まず、宿便の量についてです。おなかの調子を整える食物繊維の必要量は「1日1回規則的に排便がある」ことが一つの目安で、この状態の人の排便量は1日に約150g(見た目ではMサイズの鶏卵で約3個分)とされます(※)。
※食物繊維の必要性と健康 - 厚生労働省
https://www.e-healthnet.mhlw.go.jp/information/food/e-05-001.html
大便の量を測定することは難しいものの、一般的に、日本人の大便量の目安は150〜200gとされます。
このことからわかるのは、冒頭のように宿便が数kgあるというキャッチコピーは、1カ月分くらい便がたまった重度の便秘の状態を指すことになります。その時点で健康とは言えないので、これが健康な人にもあるというのはウソだと考えられます。
また、宿便という言葉は、キャッチコピーとしては、「腸の壁(のひだ)にヘドロのようにこびりついた便」というイメージと共に用いられることがよくあります。宣伝ではこうした宿便を落とすことで「やせる」「キレイになる」ような印象を持たせる場合もあります。

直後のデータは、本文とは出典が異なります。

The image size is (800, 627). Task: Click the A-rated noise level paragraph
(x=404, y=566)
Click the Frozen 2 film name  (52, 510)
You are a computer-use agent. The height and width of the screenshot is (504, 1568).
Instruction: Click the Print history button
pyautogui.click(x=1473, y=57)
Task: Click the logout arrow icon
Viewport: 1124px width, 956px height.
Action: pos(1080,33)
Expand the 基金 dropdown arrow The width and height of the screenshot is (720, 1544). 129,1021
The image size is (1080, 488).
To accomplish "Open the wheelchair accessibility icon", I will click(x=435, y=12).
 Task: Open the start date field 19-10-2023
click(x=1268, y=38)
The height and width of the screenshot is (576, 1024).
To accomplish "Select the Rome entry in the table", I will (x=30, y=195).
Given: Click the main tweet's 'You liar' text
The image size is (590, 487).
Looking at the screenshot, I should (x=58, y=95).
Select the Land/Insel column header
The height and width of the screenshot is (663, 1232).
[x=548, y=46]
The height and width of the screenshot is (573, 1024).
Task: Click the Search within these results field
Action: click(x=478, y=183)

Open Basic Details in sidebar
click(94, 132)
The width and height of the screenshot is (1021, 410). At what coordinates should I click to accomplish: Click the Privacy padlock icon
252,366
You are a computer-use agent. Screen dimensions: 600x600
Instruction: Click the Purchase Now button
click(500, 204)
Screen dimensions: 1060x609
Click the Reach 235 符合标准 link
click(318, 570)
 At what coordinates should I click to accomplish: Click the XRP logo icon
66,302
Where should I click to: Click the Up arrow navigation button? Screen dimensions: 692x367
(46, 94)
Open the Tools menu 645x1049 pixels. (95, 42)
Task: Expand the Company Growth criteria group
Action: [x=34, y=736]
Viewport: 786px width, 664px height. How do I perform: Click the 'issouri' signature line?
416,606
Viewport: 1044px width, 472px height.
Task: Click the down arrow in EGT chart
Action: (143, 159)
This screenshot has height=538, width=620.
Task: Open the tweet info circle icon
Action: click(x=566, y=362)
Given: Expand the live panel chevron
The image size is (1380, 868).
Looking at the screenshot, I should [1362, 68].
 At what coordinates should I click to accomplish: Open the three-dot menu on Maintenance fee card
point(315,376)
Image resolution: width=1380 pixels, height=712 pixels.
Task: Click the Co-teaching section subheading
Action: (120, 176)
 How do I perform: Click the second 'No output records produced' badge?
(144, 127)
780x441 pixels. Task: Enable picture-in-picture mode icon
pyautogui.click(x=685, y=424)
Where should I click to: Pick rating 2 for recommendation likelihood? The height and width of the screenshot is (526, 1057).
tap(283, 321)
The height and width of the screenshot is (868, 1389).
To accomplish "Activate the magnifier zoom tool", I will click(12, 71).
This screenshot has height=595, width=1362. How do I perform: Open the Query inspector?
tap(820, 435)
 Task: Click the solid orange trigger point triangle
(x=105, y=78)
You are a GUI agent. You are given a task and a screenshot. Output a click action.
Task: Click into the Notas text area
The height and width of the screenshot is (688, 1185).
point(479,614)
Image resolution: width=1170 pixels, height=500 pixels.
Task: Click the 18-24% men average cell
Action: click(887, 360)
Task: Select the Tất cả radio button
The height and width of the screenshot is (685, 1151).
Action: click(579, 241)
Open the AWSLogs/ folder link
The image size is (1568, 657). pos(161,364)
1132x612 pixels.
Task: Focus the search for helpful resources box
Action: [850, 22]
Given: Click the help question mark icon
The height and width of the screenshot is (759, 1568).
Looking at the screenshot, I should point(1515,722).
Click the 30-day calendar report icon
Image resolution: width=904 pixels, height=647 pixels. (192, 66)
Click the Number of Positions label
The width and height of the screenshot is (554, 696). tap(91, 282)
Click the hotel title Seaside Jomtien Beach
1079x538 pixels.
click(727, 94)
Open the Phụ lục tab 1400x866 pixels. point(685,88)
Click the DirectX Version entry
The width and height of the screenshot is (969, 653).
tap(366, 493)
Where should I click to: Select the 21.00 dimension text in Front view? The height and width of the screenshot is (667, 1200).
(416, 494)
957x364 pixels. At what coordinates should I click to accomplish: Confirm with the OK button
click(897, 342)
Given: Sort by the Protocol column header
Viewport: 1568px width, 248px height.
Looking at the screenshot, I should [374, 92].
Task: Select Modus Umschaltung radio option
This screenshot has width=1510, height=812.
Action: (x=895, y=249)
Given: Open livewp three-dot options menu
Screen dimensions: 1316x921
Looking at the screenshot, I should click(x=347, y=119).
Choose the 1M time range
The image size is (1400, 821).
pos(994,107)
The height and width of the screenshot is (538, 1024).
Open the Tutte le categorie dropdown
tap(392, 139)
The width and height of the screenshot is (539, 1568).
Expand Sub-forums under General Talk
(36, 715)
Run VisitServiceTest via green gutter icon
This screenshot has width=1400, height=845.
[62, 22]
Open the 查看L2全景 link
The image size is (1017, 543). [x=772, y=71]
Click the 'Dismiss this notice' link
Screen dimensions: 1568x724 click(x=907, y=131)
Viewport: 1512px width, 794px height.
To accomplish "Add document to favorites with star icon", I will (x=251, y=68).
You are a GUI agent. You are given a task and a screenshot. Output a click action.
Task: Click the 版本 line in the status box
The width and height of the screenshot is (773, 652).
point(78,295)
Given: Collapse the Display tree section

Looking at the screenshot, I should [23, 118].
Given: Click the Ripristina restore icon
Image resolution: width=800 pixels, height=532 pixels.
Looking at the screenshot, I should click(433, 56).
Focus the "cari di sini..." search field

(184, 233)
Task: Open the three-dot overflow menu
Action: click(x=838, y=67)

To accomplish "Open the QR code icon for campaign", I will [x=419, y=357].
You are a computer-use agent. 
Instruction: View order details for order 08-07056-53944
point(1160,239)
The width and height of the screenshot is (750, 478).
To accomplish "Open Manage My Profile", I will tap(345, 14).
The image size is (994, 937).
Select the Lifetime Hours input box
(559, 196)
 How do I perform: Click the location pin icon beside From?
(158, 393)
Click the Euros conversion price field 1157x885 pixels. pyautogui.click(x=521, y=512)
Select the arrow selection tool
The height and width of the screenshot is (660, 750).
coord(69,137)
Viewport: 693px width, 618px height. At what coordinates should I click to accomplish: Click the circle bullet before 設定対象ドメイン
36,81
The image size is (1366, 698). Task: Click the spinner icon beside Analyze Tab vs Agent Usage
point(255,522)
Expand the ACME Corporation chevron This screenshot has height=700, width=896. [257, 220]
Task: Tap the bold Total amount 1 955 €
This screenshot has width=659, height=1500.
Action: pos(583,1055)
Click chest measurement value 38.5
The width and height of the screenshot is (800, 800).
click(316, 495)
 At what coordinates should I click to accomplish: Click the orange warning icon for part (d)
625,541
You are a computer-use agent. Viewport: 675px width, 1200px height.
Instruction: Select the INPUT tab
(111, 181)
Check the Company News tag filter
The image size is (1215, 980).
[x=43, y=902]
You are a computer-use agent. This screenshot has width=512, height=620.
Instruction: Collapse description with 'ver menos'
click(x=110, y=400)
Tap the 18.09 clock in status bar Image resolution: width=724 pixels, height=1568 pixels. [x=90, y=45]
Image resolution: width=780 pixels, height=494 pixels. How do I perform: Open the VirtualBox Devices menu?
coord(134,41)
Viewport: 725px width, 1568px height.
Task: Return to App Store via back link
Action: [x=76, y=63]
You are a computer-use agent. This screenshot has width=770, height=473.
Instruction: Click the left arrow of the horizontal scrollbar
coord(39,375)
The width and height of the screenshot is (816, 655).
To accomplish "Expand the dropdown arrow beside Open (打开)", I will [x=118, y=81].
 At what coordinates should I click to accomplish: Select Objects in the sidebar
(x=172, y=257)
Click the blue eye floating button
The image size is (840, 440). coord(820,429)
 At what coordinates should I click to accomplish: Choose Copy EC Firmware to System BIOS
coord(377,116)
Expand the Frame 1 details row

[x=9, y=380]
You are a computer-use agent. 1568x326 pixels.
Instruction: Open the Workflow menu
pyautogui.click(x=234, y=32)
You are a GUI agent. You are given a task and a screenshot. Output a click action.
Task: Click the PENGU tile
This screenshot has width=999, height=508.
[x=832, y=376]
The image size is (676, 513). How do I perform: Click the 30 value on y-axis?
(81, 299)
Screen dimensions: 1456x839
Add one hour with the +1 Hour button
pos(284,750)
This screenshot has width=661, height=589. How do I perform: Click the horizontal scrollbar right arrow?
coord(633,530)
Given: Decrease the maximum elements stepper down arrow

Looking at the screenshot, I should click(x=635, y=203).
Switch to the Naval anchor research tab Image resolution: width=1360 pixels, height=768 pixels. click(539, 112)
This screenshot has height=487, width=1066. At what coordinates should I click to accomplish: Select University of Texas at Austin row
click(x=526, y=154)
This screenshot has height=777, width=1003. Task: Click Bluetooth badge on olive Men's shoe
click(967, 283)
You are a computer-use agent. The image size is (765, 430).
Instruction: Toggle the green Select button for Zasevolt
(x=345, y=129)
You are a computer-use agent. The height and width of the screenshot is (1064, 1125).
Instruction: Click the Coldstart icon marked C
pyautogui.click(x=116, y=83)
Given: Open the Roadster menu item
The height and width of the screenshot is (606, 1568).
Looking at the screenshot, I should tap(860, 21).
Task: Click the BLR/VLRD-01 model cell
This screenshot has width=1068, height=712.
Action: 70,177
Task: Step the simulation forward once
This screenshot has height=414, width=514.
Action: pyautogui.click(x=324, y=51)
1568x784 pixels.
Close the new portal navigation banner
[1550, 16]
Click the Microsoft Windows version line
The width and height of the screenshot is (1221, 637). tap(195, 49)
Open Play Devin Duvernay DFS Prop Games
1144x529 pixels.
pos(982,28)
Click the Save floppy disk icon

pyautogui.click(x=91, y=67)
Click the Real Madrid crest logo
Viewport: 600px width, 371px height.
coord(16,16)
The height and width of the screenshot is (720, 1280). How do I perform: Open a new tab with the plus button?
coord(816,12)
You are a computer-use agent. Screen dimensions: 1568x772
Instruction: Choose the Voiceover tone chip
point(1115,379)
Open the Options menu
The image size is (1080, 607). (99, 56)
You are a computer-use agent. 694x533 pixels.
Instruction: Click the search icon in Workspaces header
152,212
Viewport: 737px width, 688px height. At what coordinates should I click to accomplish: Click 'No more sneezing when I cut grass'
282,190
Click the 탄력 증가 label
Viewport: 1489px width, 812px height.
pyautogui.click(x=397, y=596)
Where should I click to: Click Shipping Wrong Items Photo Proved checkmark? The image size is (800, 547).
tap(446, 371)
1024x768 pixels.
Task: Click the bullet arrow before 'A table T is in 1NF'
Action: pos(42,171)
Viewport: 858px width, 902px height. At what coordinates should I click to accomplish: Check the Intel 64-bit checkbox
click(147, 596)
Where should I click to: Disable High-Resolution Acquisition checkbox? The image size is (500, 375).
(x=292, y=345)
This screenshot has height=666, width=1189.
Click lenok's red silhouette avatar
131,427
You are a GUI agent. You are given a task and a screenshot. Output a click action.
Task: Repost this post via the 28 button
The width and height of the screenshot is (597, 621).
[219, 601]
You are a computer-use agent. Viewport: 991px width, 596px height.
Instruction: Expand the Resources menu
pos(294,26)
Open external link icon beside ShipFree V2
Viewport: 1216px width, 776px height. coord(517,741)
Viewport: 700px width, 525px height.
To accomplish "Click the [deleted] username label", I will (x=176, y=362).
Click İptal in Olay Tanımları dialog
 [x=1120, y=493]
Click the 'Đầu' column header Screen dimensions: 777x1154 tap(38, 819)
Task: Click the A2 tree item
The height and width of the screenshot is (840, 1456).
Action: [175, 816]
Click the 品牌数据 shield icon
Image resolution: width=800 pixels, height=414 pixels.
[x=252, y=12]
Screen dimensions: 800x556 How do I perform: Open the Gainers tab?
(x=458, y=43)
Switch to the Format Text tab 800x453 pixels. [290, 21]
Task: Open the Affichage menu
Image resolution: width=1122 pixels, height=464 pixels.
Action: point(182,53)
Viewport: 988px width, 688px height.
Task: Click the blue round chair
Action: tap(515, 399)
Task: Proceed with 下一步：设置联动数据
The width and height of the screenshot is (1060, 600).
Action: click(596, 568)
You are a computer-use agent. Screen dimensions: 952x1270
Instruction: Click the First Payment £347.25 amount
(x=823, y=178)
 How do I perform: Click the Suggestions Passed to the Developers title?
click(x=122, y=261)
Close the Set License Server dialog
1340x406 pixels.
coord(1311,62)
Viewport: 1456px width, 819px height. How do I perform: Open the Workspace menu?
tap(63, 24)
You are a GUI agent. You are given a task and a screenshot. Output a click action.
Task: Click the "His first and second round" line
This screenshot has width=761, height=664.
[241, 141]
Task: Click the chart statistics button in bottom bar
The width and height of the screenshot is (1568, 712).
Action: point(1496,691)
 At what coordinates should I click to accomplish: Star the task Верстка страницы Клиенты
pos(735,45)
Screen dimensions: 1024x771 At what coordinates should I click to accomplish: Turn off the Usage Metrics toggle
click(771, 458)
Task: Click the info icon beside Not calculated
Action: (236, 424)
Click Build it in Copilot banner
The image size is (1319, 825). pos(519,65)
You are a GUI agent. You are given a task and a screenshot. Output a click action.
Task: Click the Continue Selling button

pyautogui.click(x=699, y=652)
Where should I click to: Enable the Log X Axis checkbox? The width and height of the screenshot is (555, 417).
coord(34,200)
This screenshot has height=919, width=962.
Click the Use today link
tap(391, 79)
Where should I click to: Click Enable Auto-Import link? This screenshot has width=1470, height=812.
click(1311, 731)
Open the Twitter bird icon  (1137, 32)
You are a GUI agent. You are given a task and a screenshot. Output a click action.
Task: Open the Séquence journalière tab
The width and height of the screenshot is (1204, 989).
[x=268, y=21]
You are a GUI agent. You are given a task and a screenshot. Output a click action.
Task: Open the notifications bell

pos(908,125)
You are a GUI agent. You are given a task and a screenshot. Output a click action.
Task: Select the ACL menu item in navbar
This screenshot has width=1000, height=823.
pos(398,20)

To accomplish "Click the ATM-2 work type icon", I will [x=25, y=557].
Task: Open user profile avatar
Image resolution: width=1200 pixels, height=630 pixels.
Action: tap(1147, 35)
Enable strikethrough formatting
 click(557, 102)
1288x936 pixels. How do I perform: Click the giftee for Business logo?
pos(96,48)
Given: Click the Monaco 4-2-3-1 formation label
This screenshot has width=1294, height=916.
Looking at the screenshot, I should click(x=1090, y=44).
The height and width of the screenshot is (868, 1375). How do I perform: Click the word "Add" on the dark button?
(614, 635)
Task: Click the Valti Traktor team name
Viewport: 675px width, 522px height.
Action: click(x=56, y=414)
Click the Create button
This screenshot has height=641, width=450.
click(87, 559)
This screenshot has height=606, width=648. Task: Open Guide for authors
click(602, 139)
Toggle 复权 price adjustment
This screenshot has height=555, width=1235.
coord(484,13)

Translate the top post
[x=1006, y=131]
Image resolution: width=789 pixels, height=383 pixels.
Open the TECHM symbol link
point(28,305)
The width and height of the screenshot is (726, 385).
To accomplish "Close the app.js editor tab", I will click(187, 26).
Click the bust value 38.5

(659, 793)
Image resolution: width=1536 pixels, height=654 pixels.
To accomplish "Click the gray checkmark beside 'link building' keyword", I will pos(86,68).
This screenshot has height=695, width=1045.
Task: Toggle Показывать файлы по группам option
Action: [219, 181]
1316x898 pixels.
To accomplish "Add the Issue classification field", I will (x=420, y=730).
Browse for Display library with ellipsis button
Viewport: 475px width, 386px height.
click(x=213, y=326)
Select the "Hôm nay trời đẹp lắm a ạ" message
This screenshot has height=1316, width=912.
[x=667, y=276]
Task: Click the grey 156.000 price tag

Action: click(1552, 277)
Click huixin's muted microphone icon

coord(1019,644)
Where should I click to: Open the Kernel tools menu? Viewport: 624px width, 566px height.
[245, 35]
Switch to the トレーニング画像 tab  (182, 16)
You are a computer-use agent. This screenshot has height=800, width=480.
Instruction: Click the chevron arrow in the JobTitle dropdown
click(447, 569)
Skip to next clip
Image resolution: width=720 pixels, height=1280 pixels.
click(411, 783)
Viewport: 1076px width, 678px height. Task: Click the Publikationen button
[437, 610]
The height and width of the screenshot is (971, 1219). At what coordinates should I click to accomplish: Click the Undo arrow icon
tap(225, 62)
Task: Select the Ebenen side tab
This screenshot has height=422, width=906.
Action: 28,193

しかし、便が体の外に出て体重が軽くなるだけなので「やせる」わけではありませんし、そもそも定義が難しい「キレイ」になれるかどうかは断言できるものでもありません。もちろん、便秘が解消されるならいいことではあるのでしょうが、便秘の解消の基本は食物繊維の豊富な食事など生活習慣の改善です。
また、腸はぜんどう運動をしており、内容物を出口へと押し出しています。その細胞は常に置き換わり、古くなって脱落した腸の細胞は大便の主な構成物の一つです。つまり、健康な人にも「腸の壁(のひだ)にヘドロのようにこびりついた便」があるというのは、考えにくいのです。
便秘が長く続くようであれば、医療機関に相談を。そうでなければ食事や運動など生活習慣に注意を。宿便のキャッチコピーに騙され、効果の疑わしい健康食品に頼ることなく、本質的な解決をすることをおすすめします。